5. Download, configure, and run Pi-Hole container on Docker:

     wget https://raw.githubusercontent.com/pi-hole/docker-pi-hole/master/docker_run.sh 
     sudo chmod +x docker_run.sh
     sudo ./docker_run.sh_
   

   #!/bin/bash # https://github.com/pi-hole/docker-pi-hole/blob/master/README.md. This is docker_run.sh:
   
   PIHOLE_BASE="${PIHOLE_BASE:-$(pwd)}" 
   [[ -d "$PIHOLE_BASE" ]] || mkdir -p "$PIHOLE_BASE" || { echo "Couldn't create storage directory: $PIHOLE_BASE"; exit 1; }
   
   # Note: ServerIP should be replaced with your external ip. 
   docker run -d --name pihole -p 53:53/tcp -p 53:53/udp \ # This container uses 2 popular ports, port 53 and port 80. 
       -p 80:80 \ 
       -e TZ="Europe/Madrid" \ # Set your timezone to make sure logs rotate at local midnight 
       -v "${PIHOLE_BASE}/etc-pihole/:/etc/pihole/" \ 
       -v "${PIHOLE_BASE}/etc-dnsmasq.d/:/etc/dnsmasq.d/" \
       --dns=8.8.4.4 --dns=1.1.1.1 \ # Upstream DNS servers 
       --restart=unless-stopped \ 
       --hostname pi.hole \ 
       -e VIRTUAL_HOST="pi.hole" \ 
       -e PROXY_LOCATION="pi.hole" \ 
       -e ServerIP="192.168.1.48" \ # Set to your server's LAN IP: ip addr show 
       pihole/pihole:latest
   
   printf 'Starting up pihole container ' 
   for i in $(seq 1 20); do 
     if [ "$(docker inspect -f "{{.State.Health.Status}}" pihole)" == "healthy" ] ; then 
       printf ' OK' 
       echo -e "\n$(docker logs pihole 2> /dev/null | grep 'password:') for your pi-hole: https://${IP}/admin/" 
       exit 0 
     else 
       sleep 3 
       printf '.' 
     fi
   
     if [ $i -eq 20 ] ; then 
       echo -e "\nTimed out waiting for Pi-hole start, consult your container logs for more info (\`docker logs pihole\`)" 
       exit 1 
     fi 
   done;
   

6. The last command generates a random password. Go to a browser: IP’s address/admin and use this password.

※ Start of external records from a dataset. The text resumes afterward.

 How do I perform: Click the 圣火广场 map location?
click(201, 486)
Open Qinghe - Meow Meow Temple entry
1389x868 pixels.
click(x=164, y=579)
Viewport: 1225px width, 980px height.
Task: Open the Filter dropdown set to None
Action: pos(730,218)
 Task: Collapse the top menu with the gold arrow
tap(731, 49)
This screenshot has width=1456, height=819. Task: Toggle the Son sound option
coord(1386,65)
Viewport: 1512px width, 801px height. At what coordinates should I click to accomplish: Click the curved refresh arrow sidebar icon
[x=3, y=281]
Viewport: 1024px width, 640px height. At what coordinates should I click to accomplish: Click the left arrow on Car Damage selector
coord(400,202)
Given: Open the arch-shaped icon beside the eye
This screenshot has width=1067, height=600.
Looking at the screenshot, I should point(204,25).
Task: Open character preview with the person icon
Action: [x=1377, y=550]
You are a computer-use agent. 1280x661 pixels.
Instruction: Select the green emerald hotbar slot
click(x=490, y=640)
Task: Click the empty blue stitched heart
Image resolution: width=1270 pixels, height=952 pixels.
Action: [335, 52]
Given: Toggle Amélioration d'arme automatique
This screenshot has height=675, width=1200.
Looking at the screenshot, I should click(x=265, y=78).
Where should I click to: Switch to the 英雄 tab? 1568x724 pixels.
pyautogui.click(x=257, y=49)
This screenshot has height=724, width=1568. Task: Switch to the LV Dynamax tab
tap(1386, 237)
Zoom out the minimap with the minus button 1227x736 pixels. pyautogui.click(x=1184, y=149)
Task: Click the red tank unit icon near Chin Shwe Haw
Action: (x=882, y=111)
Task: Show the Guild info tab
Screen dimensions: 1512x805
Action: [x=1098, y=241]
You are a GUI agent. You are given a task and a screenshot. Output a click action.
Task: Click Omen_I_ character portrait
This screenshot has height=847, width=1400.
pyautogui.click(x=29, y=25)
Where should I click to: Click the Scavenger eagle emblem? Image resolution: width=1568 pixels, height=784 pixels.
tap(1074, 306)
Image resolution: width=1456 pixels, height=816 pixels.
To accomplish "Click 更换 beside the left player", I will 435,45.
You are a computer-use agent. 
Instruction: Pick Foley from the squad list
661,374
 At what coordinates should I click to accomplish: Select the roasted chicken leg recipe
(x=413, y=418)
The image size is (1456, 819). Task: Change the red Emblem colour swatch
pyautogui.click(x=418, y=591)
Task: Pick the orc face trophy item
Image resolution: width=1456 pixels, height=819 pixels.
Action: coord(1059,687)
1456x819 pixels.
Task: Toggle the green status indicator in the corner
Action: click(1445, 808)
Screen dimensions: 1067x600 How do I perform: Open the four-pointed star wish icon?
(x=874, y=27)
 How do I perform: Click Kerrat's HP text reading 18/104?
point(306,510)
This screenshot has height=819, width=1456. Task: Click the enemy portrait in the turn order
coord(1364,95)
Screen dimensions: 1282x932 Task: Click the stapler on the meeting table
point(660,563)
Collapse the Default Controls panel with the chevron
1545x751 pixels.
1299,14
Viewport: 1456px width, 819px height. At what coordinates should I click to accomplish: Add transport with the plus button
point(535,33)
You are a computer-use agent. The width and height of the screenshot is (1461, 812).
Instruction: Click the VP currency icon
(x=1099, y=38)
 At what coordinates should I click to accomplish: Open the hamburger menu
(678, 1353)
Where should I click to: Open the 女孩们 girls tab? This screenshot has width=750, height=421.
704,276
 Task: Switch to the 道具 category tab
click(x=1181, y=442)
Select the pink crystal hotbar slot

   Use Pi_Hole for the entire LAN: ]Access your router: http://192.168.1.1/. The password is usually on the back of the router. Configuración avanzada/Advanced Setup, DNS: IP address Pi-hole.

7. Add a new blocklist from The Firebog. Pi-hole, Croup management, Groups, Add a new group, and then, run pihole -g or update your gravity list (list of blocked domain) online after modifying your adlists: http://IP’s address/admin/gravity.php.
8. Pi-hole cannot resolve DNS for itself, you may want to change your DNS in: Pi-hole, Settings, DNS, Upstream DNS Server.
9. List all Docker containers: docker container ls -a. Stop a specific container: docker container stop [container_id] or all containers: docker container stop $(docker container ls –aq). Remove a stopped container: docker container rm [container_id] or all containers: docker container rm $(docker container ls –aq).

• OpenVPN. VPN creates a secure tunnel between your device and the internet. This allows you some level of anonymous networking.

1. Download openvpn-install.sh script to set up your OpenVPN server: wget https://git.io/vpn -O openvpn-install.sh.
2. Make it executable and run it: sudo chmod +x openvpn-install.sh, sudo bash openvpn-install.sh.
3. IPv4: Server IP’s address, e.g., 192.168.1.48. Protocol: UDP. Port: 1194. DNS server for the clients: Google is usually a good choice. A name for the first client: client.
4. Restart the OpenVPN service: sudo systemctl restart openvpn. Check its status: sudo systemctl status openvpn.
5. If you have UFW enabled, you will need to add a rule to the firewall to allow the port 1194 to make the connection: sudo ufw allow 1194/udp.
6. Is the server listening in this port? sudo netstat -anp | grep openvpn.
7. Get the client configuration file: sudo passwd root; su -; cp client.ovpn /home/myUser and transfer it to the client’s machine.
8. On the client side, install TunnelBlink and open client.ovpn in TunnelBlink.